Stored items
-----
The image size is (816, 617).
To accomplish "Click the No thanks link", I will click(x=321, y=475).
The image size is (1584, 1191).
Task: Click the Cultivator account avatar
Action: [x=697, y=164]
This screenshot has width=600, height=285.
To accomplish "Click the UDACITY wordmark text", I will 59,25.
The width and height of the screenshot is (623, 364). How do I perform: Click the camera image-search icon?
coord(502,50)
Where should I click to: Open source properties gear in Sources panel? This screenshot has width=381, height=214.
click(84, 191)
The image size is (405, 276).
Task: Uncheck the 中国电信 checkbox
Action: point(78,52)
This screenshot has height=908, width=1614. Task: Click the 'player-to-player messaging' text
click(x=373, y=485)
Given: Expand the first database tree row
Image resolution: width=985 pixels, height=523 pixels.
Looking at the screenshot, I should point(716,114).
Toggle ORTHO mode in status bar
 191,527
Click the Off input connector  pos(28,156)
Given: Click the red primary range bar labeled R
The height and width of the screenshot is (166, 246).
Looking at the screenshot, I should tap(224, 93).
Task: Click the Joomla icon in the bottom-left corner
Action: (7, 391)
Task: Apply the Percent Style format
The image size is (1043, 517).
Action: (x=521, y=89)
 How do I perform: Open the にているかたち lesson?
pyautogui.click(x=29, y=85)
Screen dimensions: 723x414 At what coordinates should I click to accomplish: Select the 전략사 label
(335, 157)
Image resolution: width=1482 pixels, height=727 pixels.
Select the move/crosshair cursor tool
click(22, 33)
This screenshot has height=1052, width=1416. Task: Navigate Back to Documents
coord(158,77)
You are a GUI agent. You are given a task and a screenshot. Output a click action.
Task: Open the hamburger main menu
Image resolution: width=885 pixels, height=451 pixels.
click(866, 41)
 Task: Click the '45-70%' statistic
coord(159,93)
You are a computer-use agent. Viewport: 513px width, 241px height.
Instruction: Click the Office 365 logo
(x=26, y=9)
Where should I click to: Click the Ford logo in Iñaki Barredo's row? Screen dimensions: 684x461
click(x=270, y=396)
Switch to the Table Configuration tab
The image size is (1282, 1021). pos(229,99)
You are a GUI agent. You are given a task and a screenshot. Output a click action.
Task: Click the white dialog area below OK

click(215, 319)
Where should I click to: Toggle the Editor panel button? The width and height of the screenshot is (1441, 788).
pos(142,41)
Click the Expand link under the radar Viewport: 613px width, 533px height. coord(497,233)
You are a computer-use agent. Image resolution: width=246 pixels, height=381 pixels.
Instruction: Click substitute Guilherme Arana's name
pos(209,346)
-----
• **Directions**: Note each line of the entries that has "Expand" in it, and copy those lines.

• **The answer**:
Given: Expand the first database tree row
Click the Expand link under the radar Viewport: 613px width, 533px height. coord(497,233)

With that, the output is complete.